Histomorphometric landmarks in the histological images (original magnification, X 1.5): IS, implant shoulder; first BIC, the most coronal first bone-to-contact; BD, bottom of the defect; defect depth (mm), from the bottom of the defect to the implant shoulder; re-osseointegration height (mm), from the bottom of the defect to the first BIC; first BIC height (mm), from the implant apex to the first BIC; crestal height (mm), from the implant apex to the alveolar crest.

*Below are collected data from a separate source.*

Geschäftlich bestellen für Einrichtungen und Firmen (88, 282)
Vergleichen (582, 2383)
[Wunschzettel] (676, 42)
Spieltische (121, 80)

All measurements were performed using the computer software of an image analysis system (Tomoro Scope Eye 3.5 Image Analyzer; Techsan Digital Imaging, Seoul, Korea) by a blinded and experienced investigator (Kwak, Eun-Hye) who had not participated in any of the surgical procedures. The error between pre- and post-examination was less than 5%.

Statistical analysis

Statistical analysis between the models was conducted using commercially available software (STATA/SE14 software, Stata Corp, College Station, TX, USA). The normality of the distribution of the measurements was tested with the Kolmogorov-Smirnov test. Student’s t-test was used to compare measurements between the models, and a multilevel mixed-effects regression analysis adjusting for dogs and defect depths was conducted to evaluate the effect of the model on the regenerative outcomes. Statistical significance was determined for p-values less than 0.05.